Don't you want to know what it's like?
You may have heard a group called Fleetwood Mac just reunited and is on tour, and tonight they're in the city of Joel Quenneville and Kevin Dineen...
And, of course, it's not who you know, it's Whom You Know, and we know Ken Caillat (click his name! follow him! his daughter Colbie too she wrote the Foreword!) through the magic of Twitter!  You may have noticed we love Twitter.  Thank you for following us back Ken, even before we asked to do a book review of your work where you pay homage where it is due and refer to yourself modestly with class.  He shows appreciation and respect for Wally, his mentor which we liked as well, and Ken has integrity, wanting to keep his word on the deal he made with Wally (p. 199).  Ken happens to be the producing/engineering brains behind one of the best albums of all time, Rumors by Fleetwood Mac.  Of anything we do, we are most interested in the brains behind it all.  We were super psyched to review this since not only does it chronicle some of the most amazing music in existence, but also it is told by an insider who produced it.  We are all about getting the inside story, and it doesn't get more inside than this.  To truly enjoy your ticket to the current Fleetwood Mac party, you need to read Making Rumors first.

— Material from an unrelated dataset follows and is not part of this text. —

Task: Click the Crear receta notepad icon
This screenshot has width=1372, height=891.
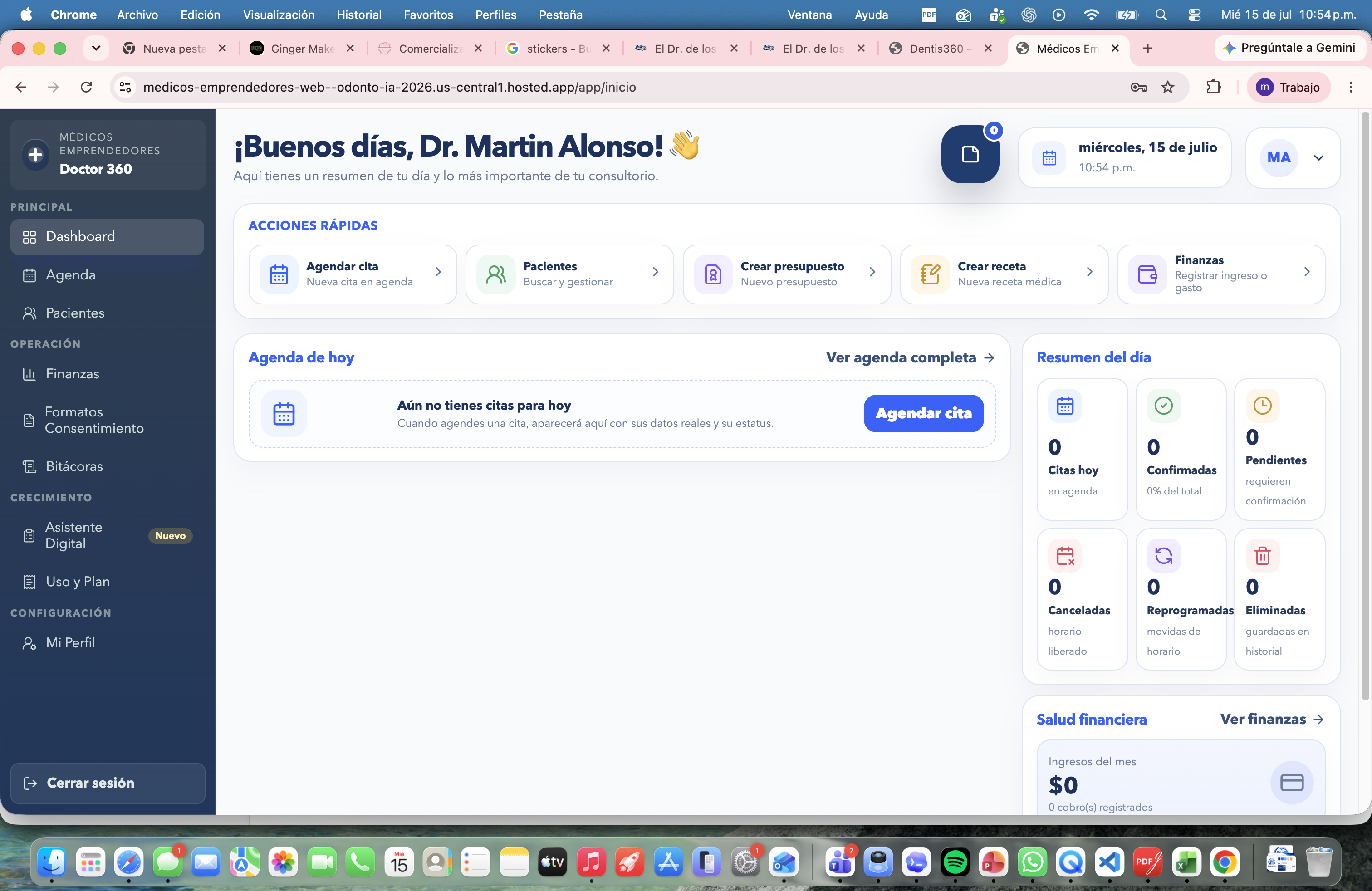Action: click(930, 274)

In case you ever want to win a Grammy, you might see this as a mentoring tale.  If you are fascinated by Grammys and want to know what it takes as an artist, you will learn from this as well.  If you are absolutely curious about how the elite in the music field really make it to the top, this will entertain you.  It is smart, it is insightful and it is one of the most wild rides you can take between two book covers!  Ken is most qualified to pen this tale because it sounds like he was the most stable person among them, and was the one that put it all together literally from a technical standpoint.  There is no Grammy winner without a great engineer behind that and we thank The Recording Academy for teaching us that this summer.  That means just like a photographer can get you from a better angle, or like a certain hue might flatter you more, Ken and other engineers and producers can make you sound better by technically altering the sound.

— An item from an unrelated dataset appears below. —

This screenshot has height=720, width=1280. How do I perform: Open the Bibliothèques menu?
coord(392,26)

How did Ken get Fleetwood Mac to work with him?  Well through Wally, he worked with Paul McCartney, Joni Mitchell and Crosby Stills and Nash.  Like other great things, Making Rumors began in January 1976.

"In January 1976, Fleetwood Mac's personal catharis, brilliant artistry, and technical innovation all came together to create Rumors at the Record Plant studio in Sausalito, California...Rumors sat at number one on the charts for thirty-one weeks and, as of this writing, has sold more than forty million copies." (we quote from the Preface).
If you are too young to remember back to this month and this era, it was way before itunes and the internet, and making an album was entirely different.  The time travel alone (cutting reels?) makes this book interesting, and the album got its name from media gossip.  But don't think it's all better today-back then they had plenty of time and money to make an album properly.

You might think Ken might be the right man for the job to chronicle this tale given that he was the producer, but also you should know is he one stellar writer.  This is NOT someone droning on about their glory days: it is a book not to be ignored, particularly by the young now so they can see the work ethic involved.

Listen:
"Successful musicians are not normal.  Your average person doesn't have the kind of single-minded, relentless determination it takes to spend three hundred days a year playing dive bars and half-empty clubs in pursuit of some elusive, vaguely defined dream of stardom." (p. 62)

You will not want to put down Making Rumors: you will be constantly entertained by the writing STYLE and WORD CHOICE as well as the vivid characters themselves.  "When [Wally] got excited, the words came out faster than his tongue could process them, like Lucy and Ethel trying to sort out chocolates." (p.9)

You'll learn:
"Recording music is largely about the technical manipulation of sound, but it's also about the performance.  No amount of studio wizardry can compensate for a lackluster tale by the artist.  The proof will always be in the pudding.  When the producer and the performance combine, it's an absolute thrill: like bottling fire.  If you've ever seen a great band live, then you know what I mean." (p. 84)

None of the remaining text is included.